---- PAGE EXTRACT

A program updating method according to an aspect of the present disclosure causes a computer configured to obtains an update program transmitted from an external server outside a vehicle and that performs processing for updating a program of an in-vehicle ECU mounted in the vehicle to execute processing for obtaining the update program to be applied to the computer from the external server, selecting, as a substitute ECU, one in-vehicle ECU whose program is not an update target among a plurality of in-vehicle ECUs mounted in the vehicle, and performing activation processing for applying the obtained update program to the computer in response to an activation instruction from the selected substitute ECU.

In the present aspect, it is possible to provide an updating method that causes a computer to function as an in-vehicle device configured to efficiently perform processing for updating an applied program when performing the processing for updating the program applied to the in-vehicle device.

An in-vehicle updating system according to an aspect of the present disclosure is an in-vehicle updating system including a plurality of in-vehicle ECUs mounted in a vehicle and an in-vehicle device configured to obtain an update program transmitted from an external server outside a vehicle and to perform processing for updating a program of the in-vehicle ECUs mounted in the vehicle, wherein the in-vehicle device obtains an update program to be applied to the in-vehicle device from the external server, selects one in-vehicle ECU whose program is not an update target among the plurality of in-vehicle ECUs as a substitute ECU, the selected substitute ECU outputs an activation instruction to the in-vehicle device, and the in-vehicle device performs activation processing for applying the obtained update program to the in-vehicle device in response to the activation instruction from the selected substitute ECU.

In the present aspect, it is possible to provide an in-vehicle updating system including an in-vehicle device configured to efficiently perform processing for updating an applied program when performing the processing for updating the program applied to the in-vehicle device.

Details of Embodiments of the Present Disclosure

The present disclosure will be described in detail with reference to the drawings illustrating embodiments thereof. An in-vehicle device 2 according to the embodiments of the present disclosure will be described below with reference to the drawings. It should be noted that the present disclosure is not limited to these examples, but rather is indicated by the claims and is intended to include all modifications within a meaning and scope equivalent to the claims.

First Embodiment

The following describes an embodiment based on the drawings. FIG. 1 is a schematic view showing a configuration of an in-vehicle updating system S according to a first embodiment. FIG. 2 is a block diagram showing a configuration of an in-vehicle device 2. The in-vehicle updating system S includes an outside-of-vehicle communication device 1 and an in-vehicle device 2 that are mounted in a vehicle C, and transmits, to in-vehicle ECUs 3 (Electronic Control Units) mounted in the vehicle C, an update program obtained from an external server S1 (program providing device, OTA server) connected to the in-vehicle updating system S via an external network N.

The external server S1 is a computer such as a server connected to the external network N such as the Internet or a public network, includes a storage unit S11 constituted by a RAM (Random Access Memory), a ROM (Read Only Memory), a hard disk, or the like, and corresponds to an external program providing device located outside the vehicle. A program or data created by the manufacturer or the like of the in-vehicle ECUs 3 for controlling the in-vehicle ECUs 3 is stored in a storage unit S11 of the external server S1. The program or data is transmitted to the vehicle C as an update program, as described later, and used to update the programs or data of the in-vehicle ECUs 3 mounted in the vehicle C. The external server S1 (program providing device) configured as above is also referred to as an OTA (Over The Air) server.

--------

| WRITTEN TASK A |
Decide whether each statement agrees with the patent excerpt. Answer yes or no for each, and quote the words of the excerpt that settle it.
(i) The substitute ECU is an in-vehicle ECU whose program is an update target.
(ii) The external server S1 is also called an OTA server.
(iii) The outside-of-vehicle communication device 1 is located outside vehicle C.
| WRITTEN TASK B |
List each item that the patent excerpt tags with a reference label such as "2" or "S1," and give the label with each one.
| WRITTEN TASK C |
Please continue the patent excerpt after its final sentence with one more paragraph in the same style.
You won't need the lines that come after this.

---- DATASET CONTENT

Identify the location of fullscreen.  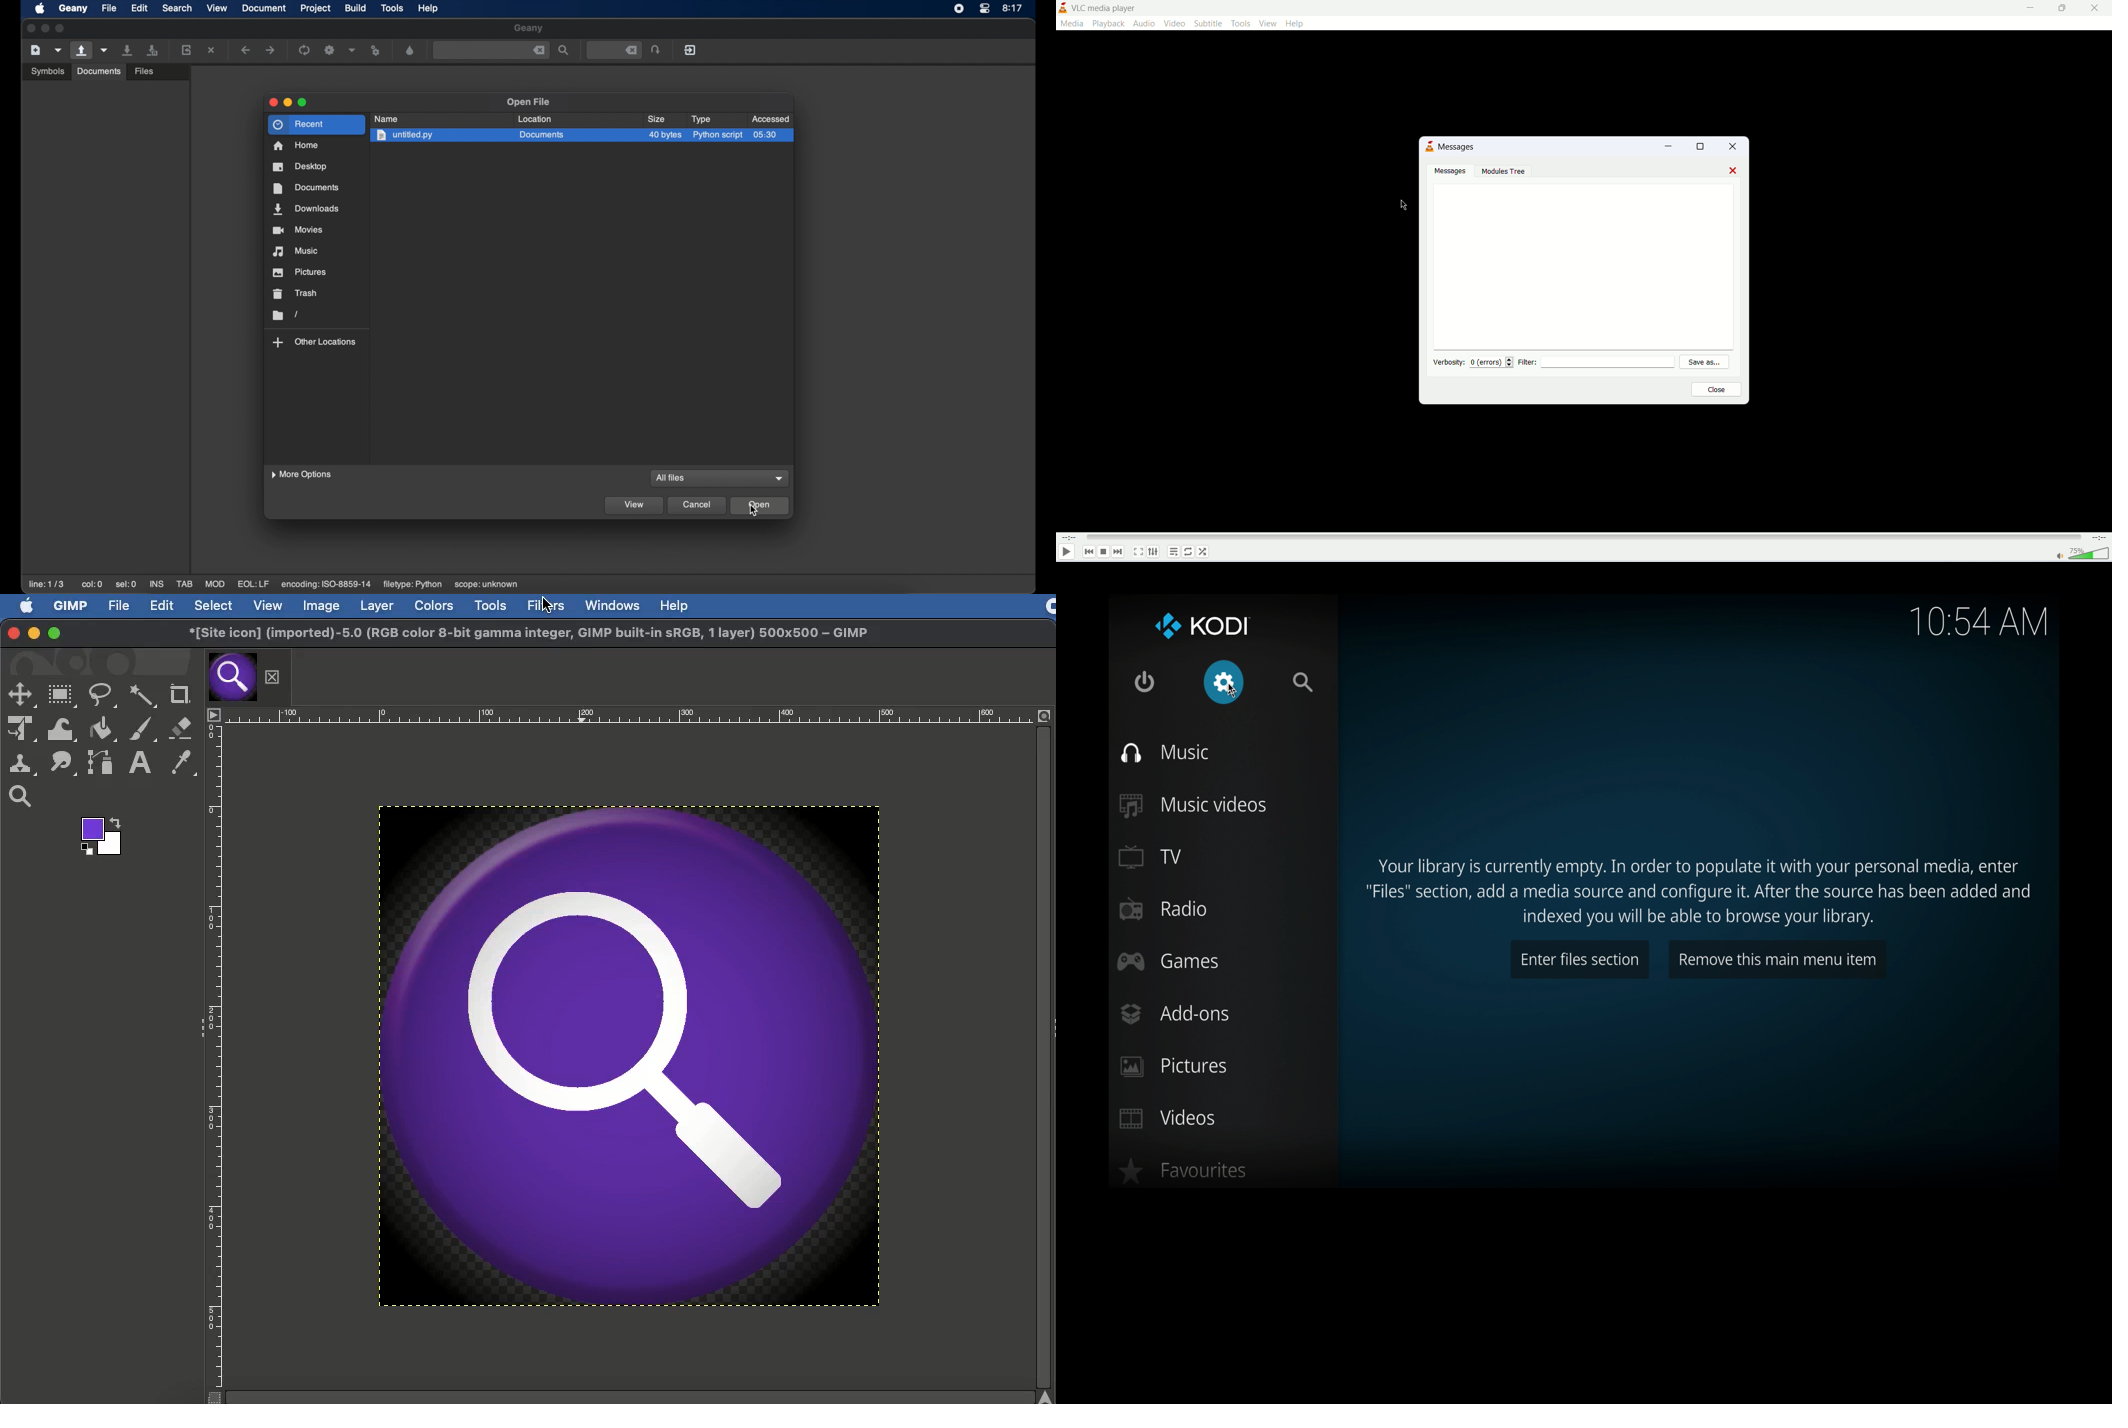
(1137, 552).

--------

| EXPECTED ANSWER A |
(i) No: "one in-vehicle ECU whose program is not an update target"
(ii) Yes: "The external server S1 (program providing device) configured as above is also referred to as an OTA (Over The Air) server."
(iii) No: "an outside-of-vehicle communication device 1 and an in-vehicle device 2 that are mounted in a vehicle C"

| EXPECTED ANSWER B |
- in-vehicle updating system S
- outside-of-vehicle communication device 1
- in-vehicle device 2
- in-vehicle ECUs 3
- vehicle C
- external server S1
- storage unit S11
- external network N

| EXPECTED ANSWER C |
The in-vehicle device 2 functions as an OTA master configured to transmit an update program obtained from the external server S1 to in-vehicle ECUs 3 to be updated, and to transmit an activation instruction for applying the transmitted update program to these in-vehicle ECUs 3. When applying an update program to the in-vehicle device 2 (activation processing) itself, the in-vehicle device 2 functioning as the OTA master selects a substitute ECU 31 described later, and performs activation processing or rollback processing in response to an instruction transmitted from the selected substitute ECU 31. Each of the in-vehicle ECUs 3 mounted in the vehicle C obtains the update program transmitted from the external server S1 by wireless communication via the in-vehicle device 2, and updates (reprograms) the program that the in-vehicle ECU 3 executes, by applying (activating) the update program in response to the activation instruction.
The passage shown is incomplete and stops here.